Advantages of a synthetic peptide immunogen over a protein immunogen in the development of an anti-pilus vaccine for Pseudomonas aeruginosa

Abstract

The type IV pilus is an important adhesin in the establishment of infection by Pseudomonas aeruginosa. We have previously reported on a synthetic peptide vaccine targeting the receptor-binding domain of the main structural subunit of the pilus, PilA. The receptor-binding domain is a 14-residue disulfide loop at the C-terminal end of the pilin protein. The objective of this study was to compare the immunogenicity of a peptide-conjugate to a protein subunit immunogen to determine which was superior for use in an anti-pilus vaccine. BALB/c mice were immunized with the native PAK strain pilin protein and a synthetic peptide of the receptor-binding domain conjugated to keyhole limpet haemocyanin. A novel pilin protein with a scrambled receptor-binding domain was used to characterize receptor-binding domain-specific antibodies. The titres against the native pilin of the animals immunized with the synthetic peptide-conjugate were higher than the titres of animals immunized with the pilin protein. In addition, the affinities of anti-peptide sera for the intact pilin receptor-binding domain were significantly higher than affinities of anti-pilin protein sera. These results have significant implications for vaccine design and show that there are significant advantages in using a synthetic peptide-conjugate over a subunit pilin protein for an anti-pilus vaccine.

Figure 1

Panel (A) Ribbon diagram showing the structure of PAK monomeric pilin (residues 29−144, PDB ID: 1DZO). The receptor binding domain is highlighted in magenta, showing the disulfide bond between residues 129 and 142 in green. Panel (B) Comparison of the conformation of the PAK strain receptor binding domain (RBD, residues 128−144) as part of the pilin protein (cyan) and as a free peptide in solution (magenta, PDB ID: 1NIL). The two chains are aligned to the type II beta-turn (residues 139−142). The disulfide bond is yellow.

Figure 2

Amino acid sequence alignment of truncated PAK pilin (29−144), the scrambled PAK pilin construct (29−144) with a scrambled receptor-binding domain, and PAK peptide (128−144) used in immunizations and binding studies. A disulfide bond is present between cysteine residues 129 and 142.

Figure 3

Indirect ELISA using antisera from mice immunized with either PAK pilin (residues 29−144) (A and C) or PAK peptide (residues 128−144)-KLH conjugate (B and D) binding to a microtiter plate coated with PAK peptide-BSA conjugate (A and B) or PAK pilin (C and D). Each curve corresponds to the titration curve from one mouse.

Figure 4

Western blot demonstrating recognition of PAK pilin with a scrambled receptor binding domain 128−144 (RBD) protein by pilin-specific polyclonal sera, but not by a RBD-specific antibody. Purified GST, PAK pilin with a scrambled RBD, and PAK pilin were blotted with either polyclonal mouse anti-PAK pilin antisera or an anti-PAK (128−144) monoclonal antibody.

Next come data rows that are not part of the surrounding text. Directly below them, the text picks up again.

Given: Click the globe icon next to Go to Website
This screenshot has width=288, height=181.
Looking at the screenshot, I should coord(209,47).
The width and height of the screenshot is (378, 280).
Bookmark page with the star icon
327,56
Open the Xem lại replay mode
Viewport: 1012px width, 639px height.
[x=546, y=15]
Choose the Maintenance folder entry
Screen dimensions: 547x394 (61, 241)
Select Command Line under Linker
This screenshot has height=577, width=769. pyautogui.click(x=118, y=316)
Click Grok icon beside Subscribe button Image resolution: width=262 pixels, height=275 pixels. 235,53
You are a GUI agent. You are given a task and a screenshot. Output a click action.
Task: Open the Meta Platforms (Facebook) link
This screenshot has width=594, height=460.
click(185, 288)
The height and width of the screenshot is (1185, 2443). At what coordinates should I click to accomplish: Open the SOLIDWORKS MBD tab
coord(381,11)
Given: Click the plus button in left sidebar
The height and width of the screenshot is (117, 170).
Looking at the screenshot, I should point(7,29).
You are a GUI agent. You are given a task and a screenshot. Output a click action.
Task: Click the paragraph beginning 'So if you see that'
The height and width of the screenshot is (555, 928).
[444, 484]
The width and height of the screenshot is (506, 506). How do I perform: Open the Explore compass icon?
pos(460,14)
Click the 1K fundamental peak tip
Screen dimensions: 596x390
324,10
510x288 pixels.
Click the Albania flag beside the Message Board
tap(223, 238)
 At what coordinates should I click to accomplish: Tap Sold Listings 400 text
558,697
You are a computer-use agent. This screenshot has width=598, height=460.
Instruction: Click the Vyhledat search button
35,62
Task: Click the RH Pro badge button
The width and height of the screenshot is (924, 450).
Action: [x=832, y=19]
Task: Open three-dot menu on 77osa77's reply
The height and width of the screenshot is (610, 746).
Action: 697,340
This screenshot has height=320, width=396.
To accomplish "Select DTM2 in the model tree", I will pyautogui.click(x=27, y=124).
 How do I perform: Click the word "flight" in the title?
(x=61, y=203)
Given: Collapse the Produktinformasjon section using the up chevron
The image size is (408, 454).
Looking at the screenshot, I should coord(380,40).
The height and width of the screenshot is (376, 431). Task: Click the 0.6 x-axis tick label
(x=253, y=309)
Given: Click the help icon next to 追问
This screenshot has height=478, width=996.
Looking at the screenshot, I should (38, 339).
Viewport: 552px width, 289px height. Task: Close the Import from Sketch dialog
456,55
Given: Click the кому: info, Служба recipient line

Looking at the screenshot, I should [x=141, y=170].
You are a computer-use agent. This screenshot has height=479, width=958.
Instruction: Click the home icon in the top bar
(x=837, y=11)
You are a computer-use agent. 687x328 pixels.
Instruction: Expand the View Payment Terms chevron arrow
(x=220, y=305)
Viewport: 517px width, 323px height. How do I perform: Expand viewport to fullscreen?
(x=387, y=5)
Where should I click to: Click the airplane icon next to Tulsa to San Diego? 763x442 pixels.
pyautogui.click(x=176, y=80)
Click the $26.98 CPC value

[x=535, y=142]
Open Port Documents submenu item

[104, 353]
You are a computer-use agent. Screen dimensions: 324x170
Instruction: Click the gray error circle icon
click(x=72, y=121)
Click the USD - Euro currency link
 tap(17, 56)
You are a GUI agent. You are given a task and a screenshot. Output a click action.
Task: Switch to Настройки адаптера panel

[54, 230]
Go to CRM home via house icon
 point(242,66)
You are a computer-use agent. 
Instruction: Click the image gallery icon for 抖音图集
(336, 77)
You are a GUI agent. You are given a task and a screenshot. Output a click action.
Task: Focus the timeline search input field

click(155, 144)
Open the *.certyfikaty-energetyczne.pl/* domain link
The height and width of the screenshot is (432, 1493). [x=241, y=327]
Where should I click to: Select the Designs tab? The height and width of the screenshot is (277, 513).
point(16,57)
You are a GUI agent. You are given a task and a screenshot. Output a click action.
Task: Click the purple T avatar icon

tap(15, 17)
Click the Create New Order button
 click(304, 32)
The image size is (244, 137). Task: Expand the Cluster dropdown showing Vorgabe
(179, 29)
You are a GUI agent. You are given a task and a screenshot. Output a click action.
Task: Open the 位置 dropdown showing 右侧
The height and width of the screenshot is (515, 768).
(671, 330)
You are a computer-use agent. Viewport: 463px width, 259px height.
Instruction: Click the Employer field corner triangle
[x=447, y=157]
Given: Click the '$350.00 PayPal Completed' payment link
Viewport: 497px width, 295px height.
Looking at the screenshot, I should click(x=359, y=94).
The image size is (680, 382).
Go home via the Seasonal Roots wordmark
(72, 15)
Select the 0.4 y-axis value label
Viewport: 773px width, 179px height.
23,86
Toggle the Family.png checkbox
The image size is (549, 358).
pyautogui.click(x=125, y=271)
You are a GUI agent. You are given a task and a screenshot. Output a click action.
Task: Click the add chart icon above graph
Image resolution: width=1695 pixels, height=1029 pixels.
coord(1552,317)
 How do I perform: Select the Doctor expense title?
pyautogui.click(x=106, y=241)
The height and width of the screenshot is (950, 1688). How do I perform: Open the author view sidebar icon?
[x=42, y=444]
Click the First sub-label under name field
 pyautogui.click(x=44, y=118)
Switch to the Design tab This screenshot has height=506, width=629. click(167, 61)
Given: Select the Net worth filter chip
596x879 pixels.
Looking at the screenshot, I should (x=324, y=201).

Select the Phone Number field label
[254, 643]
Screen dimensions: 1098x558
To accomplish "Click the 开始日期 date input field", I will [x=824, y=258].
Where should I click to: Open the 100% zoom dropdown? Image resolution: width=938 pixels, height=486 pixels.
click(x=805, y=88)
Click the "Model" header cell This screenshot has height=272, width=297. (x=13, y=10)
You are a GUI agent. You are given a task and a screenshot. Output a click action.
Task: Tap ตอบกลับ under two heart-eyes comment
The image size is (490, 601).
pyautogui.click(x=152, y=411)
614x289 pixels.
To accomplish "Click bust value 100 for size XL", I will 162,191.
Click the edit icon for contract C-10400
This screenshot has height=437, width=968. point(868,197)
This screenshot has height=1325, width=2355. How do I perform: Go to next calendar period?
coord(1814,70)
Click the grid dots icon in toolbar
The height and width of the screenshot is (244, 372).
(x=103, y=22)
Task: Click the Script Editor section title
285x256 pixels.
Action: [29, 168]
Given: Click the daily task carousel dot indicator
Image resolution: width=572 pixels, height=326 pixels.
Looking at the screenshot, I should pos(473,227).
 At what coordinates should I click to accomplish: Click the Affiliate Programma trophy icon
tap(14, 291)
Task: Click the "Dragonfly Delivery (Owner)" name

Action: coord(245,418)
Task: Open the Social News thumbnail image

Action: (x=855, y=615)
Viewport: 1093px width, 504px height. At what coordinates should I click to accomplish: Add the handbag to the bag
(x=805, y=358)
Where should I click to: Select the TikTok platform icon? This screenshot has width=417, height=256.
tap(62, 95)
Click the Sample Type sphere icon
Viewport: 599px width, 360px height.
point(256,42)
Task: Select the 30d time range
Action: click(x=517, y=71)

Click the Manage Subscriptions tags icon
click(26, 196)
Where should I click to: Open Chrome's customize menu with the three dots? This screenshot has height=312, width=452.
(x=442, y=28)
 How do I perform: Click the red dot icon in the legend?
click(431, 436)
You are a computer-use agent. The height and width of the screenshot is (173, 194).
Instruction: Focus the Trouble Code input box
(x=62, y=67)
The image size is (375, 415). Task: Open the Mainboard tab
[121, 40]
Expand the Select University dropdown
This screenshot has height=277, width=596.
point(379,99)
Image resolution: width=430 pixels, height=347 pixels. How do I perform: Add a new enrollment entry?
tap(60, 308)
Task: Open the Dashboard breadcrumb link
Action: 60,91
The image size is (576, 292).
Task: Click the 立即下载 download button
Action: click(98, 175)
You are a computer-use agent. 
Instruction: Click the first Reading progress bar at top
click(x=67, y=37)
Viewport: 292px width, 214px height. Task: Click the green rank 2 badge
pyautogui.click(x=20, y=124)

The presence of GST was demonstrated by SDS-PAGE (not shown). The two bands observed in the scrambled pilin-GST and PAK pilin blots represent the monomer and dimer.

Figure 5

Indirect ELISA binding curves of antisera raised to the PAK pilin protein demonstrating inhibition of binding by the PAK pilin protein with a scrambled RBD. Panel (A) Mouse 7. Panel (B) Mouse 12. Panel (C) Mouse 15. In panels (A–C), closed circles show serum dilutions without addition of PAK pilin protein with a scrambled RBD and open triangles show serum dilution PAK pilin with a scrambled RBD binding to PAK pilin. Panel (D) Mouse 8, closed circles show serum dilution only, open diamonds show serum with 20 μm PAK peptide (128−144), triangles show serum plus PAK pilin with scrambled RBD, closed squares show serum with PAK pilin with scrambled RBD and 20 μm PAK peptide.

Figure 6

Competitive ELISA inhibition curves showing competition between PAK pilin (A and B) or PAK peptide (C and D) in solution and a PAK pilin-coated surface using anti-pilin sera (A and C) and anti-peptide sera (B and D). A fixed dilution of scrambled pilin was included in the competition experiments using anti-pilin sera (A and C) at a concentration high enough to eliminate all antibody binding to pilin other than the receptor binding domain. The N^α-acetylated synthetic peptide was used in the competition experiments.